Hat jemand schon Erfahrungen gemacht mit mactrade ?

Hab vor mir in den nächsten Monaten dort ein Imac 27 zu kaufen mit 0% Finanzierung und einer Laufzeit von 10 Monaten.

Naja eig. hatte ich vor mir einen Gaming Windows Pc zu erstellen. Aber ich hab mich jetzt dazu entscheiden mir ein Imac zu kaufen.


Kaufgründe :

1. Sehr gutes Design 

2. Kein Kabelsalat 

3. Großer Bildschirm

4. Windows kann man nebenbei Installieren ( für Spiele )

5. Intrigierte Boxen ( Zwar nicht so starken Bass aber das reicht mir )

6. Platztsparend

7. Ich finde das Betriebsystem besser. Windows ist für Zocken OS X fürs Arbeiten. ( auf OS X läuft ja auch Diablo 3 und Starcraft 2  )


So, ich seh das nicht all zu schlimm das man den Imac nicht aufrüsten kann. Nach 2-3 Jahren kann man ihn ja verkaufen wie z.b hier 

Elektronik wie Handy, Notebook o. iPhone verkaufen - Ankauf FLIP4NEW

Für den alten von meinem Kollegen ( 2010 ) bekommt man noch einen 810 € Gutschein.
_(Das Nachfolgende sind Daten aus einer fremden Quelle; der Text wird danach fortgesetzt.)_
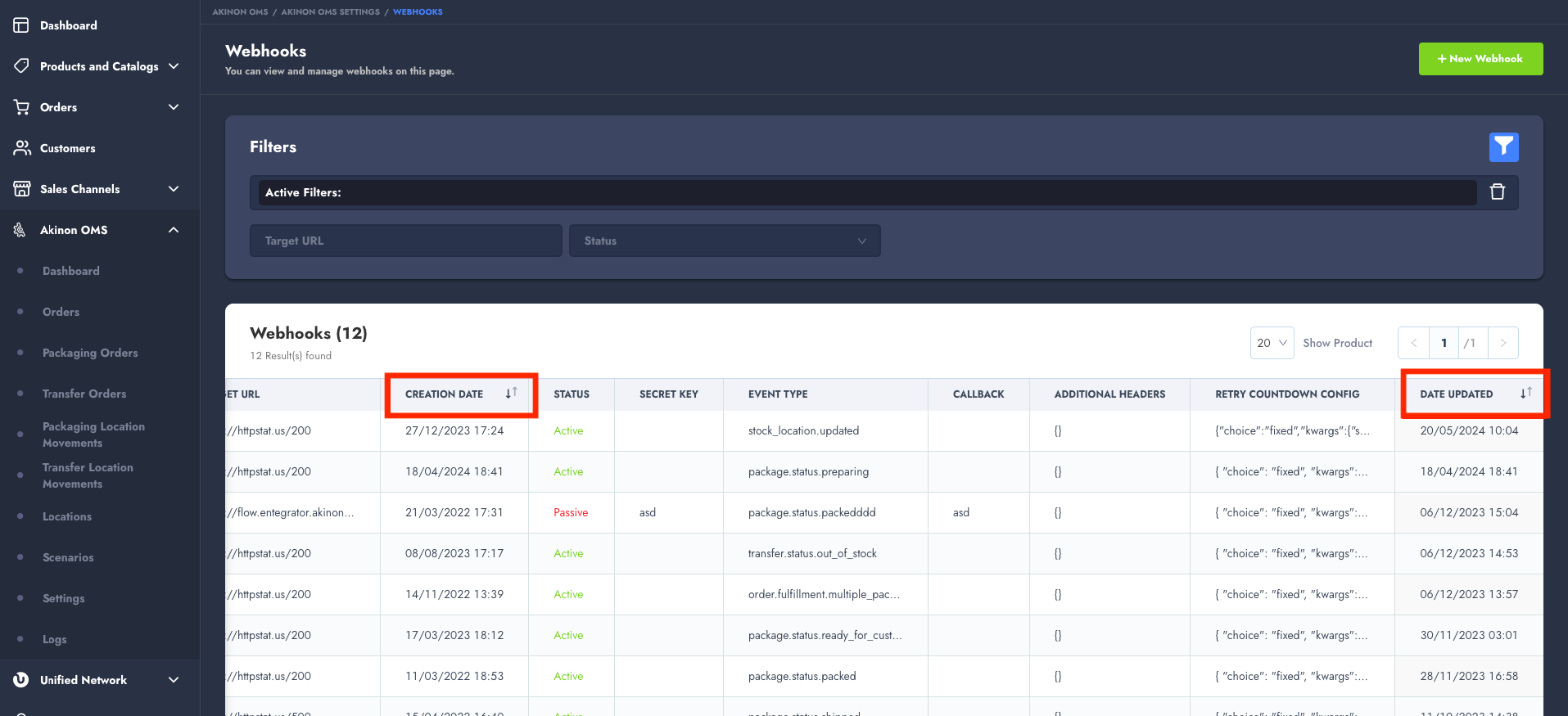Go to previous page of webhooks
The height and width of the screenshot is (716, 1568).
1413,343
Und dann kann man sich einen neuen Kaufen wenn man wieder einen Imac will.


Wie ist das mit neue Imacs, kommen bald neue mit ivy und neuer Grafik ?


----------



## derP4computer (1. Mai 2012)

Kauf dir ein Intel System von MF mit Windows 7 zum spielen und Hackintosch fürs Ego.


----------



## turbosnake (2. Mai 2012)

ich gehe mal auf die Punkte ein:
1. Sehr gutes Design 
Finde ich nicht,ist imho zu schlicht und glossy

 2. Kein Kabelsalat 
Hat man sonst auch nicht wenn man die Kabel ordentlich verlegt. Es fällt nur das Kabek PC --> Monitor weg.

 3. Großer Bildschirm
Aber nur Full-HD Auflösung, in  27" würde ich mehr haben wollen.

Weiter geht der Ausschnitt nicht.